I had the good fortune of knowing and working politically with both gentlemen closely for a number of years. I make this point to say that I am in a good position to judge politically the intent of statements made by either party in relation to their public utterances. Both men in their own way have earned for themselves a formidable public reputation, which each will feel the need to defend when their utterances and actions are questioned in the public space. This is their individual natural responses when either of them perceived they are under attack.
I saw the programme that generated this controversy and heard what Trotman had said in relation to Chris Ram’s public advocacy, particularly his almost daily criticism of the APNU+AFC government, which Trotman said he believed Ram is entitled to do and he juxtaposed that against Ram’s failure to publicly defend himself against accusations contained in a letter, which I have seen, that was authored by Mr Rustum Bulkan, a senior partner in the firm of Precision Woodworking Ltd.
I am also aware that these accusations had surfaced sometime in 2016 and in that sense, were not new. As a friend of Ram, when I first heard of the accusations, I eagerly looked forward to his spirited public defence on this matter. To date, I know of no such defence. All this time I was certain that Ram, the ultra-vigilant lawyer, social activist, anti-corporation fighter and political aspirant, had knowledge of this “red flag” hanging over his head. I was curious why he would have chosen to be silent on such a matter.
Frankly, Trotman in calling out Christopher Ram to defend himself against this accusation is inviting him to clear his name, in my humble opinion this is/was an action more in Ram’s interest. This matter is one which Ram, seemingly, thought it would have been more beneficial to him not to offer a comprehensive and an unambiguous response since it was first raised.
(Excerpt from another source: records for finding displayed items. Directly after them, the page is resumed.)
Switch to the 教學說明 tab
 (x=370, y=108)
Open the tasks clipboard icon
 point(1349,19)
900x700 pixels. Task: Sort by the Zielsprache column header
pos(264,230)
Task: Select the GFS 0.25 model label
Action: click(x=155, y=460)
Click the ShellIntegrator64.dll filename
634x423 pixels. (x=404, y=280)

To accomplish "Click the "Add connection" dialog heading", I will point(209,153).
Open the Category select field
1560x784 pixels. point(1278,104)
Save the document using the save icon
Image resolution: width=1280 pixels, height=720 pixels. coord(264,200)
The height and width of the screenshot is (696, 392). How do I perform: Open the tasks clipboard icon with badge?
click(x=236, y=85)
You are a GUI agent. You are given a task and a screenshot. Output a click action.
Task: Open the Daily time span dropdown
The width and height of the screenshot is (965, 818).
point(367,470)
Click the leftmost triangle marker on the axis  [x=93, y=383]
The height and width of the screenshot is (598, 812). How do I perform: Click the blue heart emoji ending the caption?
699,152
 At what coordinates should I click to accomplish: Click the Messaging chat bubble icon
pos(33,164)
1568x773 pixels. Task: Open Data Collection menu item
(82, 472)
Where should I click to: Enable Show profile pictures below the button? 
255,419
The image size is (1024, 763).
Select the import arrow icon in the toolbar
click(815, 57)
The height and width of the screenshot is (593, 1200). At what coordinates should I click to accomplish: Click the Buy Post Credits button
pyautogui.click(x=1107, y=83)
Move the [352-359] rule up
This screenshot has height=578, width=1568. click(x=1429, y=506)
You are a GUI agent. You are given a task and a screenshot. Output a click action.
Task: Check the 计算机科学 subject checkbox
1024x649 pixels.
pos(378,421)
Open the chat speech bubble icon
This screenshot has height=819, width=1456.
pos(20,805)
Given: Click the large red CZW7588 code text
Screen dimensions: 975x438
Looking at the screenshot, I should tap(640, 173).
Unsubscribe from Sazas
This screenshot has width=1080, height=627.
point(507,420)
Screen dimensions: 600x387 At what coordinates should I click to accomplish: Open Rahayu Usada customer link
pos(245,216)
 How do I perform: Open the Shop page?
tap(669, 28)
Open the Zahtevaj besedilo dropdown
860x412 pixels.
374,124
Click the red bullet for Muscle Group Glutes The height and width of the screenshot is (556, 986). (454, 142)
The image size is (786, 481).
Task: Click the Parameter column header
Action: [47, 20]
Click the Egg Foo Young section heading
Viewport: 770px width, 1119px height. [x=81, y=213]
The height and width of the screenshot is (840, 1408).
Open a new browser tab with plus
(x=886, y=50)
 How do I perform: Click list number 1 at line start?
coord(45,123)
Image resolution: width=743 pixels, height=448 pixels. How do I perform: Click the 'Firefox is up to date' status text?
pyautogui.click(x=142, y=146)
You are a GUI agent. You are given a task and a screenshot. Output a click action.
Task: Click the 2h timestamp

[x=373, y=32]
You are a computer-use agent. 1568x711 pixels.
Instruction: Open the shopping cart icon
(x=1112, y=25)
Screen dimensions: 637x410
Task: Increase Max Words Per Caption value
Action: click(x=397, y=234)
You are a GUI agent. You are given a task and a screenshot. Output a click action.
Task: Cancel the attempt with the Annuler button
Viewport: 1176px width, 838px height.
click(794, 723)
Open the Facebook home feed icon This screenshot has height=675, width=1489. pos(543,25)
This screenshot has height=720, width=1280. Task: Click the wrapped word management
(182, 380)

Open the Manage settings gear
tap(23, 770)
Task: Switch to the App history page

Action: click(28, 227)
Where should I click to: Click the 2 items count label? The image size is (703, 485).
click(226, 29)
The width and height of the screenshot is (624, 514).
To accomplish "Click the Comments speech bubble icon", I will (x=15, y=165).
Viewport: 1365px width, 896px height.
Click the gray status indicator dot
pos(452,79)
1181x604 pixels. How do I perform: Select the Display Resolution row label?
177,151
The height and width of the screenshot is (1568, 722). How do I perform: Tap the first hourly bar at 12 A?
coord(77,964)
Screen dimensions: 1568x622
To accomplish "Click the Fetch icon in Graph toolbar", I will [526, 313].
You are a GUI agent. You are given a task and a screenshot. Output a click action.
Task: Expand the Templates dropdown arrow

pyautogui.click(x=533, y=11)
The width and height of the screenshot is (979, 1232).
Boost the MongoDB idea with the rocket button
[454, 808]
Trotman‘s challenge now gives him the opportunity to do just that. He, however, chooses the “dishonourable” option of threatening legal action by invoking the elites’ social/political culture of threatening a lawsuit against a working-class comrade who is engaged in responsible public polemics. Ram ought to know by now that no act of bullyism or threats will faze Trotman in exposing wrongdoing on the part of anyone, including Ram if he believes that is taking place or may have occurred. One would have expected that Ram’s legal venom would be directed to the Bulkans who are better placed to respond to his threats and to compensate him if the matter is determined and lost by them in a court of law.
In closing my advice to Mr Christopher Ram is he has nothing to gain from his present line of action. On the balance of probability, he has more to lose. I am no lawyer, speaking as a layperson it is my considered opinion that a court of law would not uphold a libel suit based on the remarks I heard Desmond Trotman make on the Walter Rodney Groundings programme.